Seoul Administrative Court-2017-Gu Partnership-86804 Revocation of Disposition of Corporate Tax Imposition

Plaintiff

00 Holdings 00

Defendant

00. Head of tax office

Judgment of the first instance court

National Flag

Imposition of Judgment

November 01, 201

Text

1. The Defendant’s imposition of corporate tax of KRW 3,283,904,550 (including additional tax) for the business year 2012 against the Plaintiff on April 13, 2015 shall be revoked.

2. The costs of the lawsuit are assessed against the defendant.

Purport of claim

The same shall apply to the order.

Reasons

1. Details of the disposition;

A. The Plaintiff owned 65% of the shares issued by a holding company established on July 1, 2001 for the purpose of investment, management consulting, etc. of 00 group, and 00 city gas stock companies (hereinafter “0 city gas”) from 2001, and 35% of the remaining shares issued by 00 city gas were owned by CCC Co., Ltd. (hereinafter “CC”).

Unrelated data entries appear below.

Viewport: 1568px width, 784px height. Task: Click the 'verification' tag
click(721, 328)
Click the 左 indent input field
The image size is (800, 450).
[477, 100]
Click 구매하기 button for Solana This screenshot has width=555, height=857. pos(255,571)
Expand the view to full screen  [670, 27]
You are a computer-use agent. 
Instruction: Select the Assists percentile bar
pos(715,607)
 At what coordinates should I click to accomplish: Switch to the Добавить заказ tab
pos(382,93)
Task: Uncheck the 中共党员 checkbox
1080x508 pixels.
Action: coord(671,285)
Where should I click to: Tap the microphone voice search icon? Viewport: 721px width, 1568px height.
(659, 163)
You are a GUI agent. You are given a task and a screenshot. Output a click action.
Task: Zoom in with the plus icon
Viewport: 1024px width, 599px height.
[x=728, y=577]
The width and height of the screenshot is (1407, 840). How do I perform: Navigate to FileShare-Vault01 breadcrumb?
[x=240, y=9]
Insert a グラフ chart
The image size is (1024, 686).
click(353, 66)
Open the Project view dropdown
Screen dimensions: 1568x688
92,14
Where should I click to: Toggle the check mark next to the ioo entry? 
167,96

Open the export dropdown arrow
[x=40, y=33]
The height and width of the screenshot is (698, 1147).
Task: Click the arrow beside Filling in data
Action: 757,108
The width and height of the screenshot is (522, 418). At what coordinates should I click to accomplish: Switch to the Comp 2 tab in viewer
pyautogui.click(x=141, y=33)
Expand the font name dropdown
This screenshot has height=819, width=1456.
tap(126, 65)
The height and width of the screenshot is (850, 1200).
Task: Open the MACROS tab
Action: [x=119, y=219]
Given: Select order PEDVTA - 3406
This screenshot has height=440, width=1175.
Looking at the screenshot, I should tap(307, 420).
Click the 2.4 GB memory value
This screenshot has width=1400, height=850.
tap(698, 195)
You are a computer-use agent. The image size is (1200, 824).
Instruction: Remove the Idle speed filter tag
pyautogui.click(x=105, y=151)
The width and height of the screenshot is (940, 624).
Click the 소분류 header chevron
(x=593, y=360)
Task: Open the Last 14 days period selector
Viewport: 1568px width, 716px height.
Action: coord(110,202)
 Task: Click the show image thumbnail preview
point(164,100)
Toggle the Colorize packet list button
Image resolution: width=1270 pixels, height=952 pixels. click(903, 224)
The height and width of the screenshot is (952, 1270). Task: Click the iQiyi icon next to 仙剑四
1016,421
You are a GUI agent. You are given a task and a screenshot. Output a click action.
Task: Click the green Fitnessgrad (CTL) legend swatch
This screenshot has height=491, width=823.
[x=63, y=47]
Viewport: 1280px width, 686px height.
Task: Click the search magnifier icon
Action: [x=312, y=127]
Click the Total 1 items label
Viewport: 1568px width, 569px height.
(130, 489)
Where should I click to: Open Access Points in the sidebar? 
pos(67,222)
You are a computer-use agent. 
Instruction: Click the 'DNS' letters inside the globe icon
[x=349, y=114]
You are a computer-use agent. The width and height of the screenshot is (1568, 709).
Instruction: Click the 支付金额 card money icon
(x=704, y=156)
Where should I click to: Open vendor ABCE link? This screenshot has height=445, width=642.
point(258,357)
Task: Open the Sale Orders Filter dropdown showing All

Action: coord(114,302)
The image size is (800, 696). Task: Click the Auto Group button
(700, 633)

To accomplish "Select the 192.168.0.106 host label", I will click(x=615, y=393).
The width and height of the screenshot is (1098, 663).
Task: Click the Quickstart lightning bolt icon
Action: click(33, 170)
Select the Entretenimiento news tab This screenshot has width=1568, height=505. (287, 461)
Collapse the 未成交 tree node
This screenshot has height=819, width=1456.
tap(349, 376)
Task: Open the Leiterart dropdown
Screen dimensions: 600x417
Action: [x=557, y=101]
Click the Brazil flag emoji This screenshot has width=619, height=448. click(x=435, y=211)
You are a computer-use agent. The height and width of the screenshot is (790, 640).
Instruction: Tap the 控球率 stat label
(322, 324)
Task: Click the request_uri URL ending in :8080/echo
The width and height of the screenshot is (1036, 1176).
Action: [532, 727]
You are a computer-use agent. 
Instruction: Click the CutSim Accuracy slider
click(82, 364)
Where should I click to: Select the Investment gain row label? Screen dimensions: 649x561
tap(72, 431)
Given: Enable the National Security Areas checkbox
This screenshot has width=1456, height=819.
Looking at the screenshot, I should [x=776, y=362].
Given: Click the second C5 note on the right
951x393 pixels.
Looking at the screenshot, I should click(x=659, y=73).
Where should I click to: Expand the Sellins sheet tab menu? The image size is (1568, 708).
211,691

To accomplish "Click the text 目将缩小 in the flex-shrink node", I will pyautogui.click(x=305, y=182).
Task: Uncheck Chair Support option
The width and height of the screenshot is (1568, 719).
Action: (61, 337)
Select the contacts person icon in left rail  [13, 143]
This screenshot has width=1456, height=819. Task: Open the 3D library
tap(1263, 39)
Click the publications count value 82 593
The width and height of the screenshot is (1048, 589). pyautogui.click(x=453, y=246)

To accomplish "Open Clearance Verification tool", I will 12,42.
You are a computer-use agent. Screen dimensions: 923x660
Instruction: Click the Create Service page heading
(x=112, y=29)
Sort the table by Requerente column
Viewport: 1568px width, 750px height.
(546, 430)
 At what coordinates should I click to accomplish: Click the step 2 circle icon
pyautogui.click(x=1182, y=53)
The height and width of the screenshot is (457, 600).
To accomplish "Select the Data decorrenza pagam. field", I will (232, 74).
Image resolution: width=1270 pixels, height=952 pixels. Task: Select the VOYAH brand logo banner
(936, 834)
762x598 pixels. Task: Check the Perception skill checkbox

B. On March 2012, the Plaintiff received proposals from AAAAA’s limited liability company (hereinafter “AA”) to take over the urban gas business sector of 00 cities. On June 1, 2012, the Plaintiff prepared a MOU between AA and AA, and on August 1, 2012, AA presented a final proposal binding on the Plaintiff. On August 1, 2012, “The Plaintiff purchased 35% shares of GSC and issued convertible bonds to a person designated by AA, but the 00 city gas was personally divided into 00 cities, and transferred 100% shares to a person designated by AA, and the 100% shares were transferred to the person designated by the corporation established by A, and the 100 city gas was transferred to the person designated by the corporation established by A.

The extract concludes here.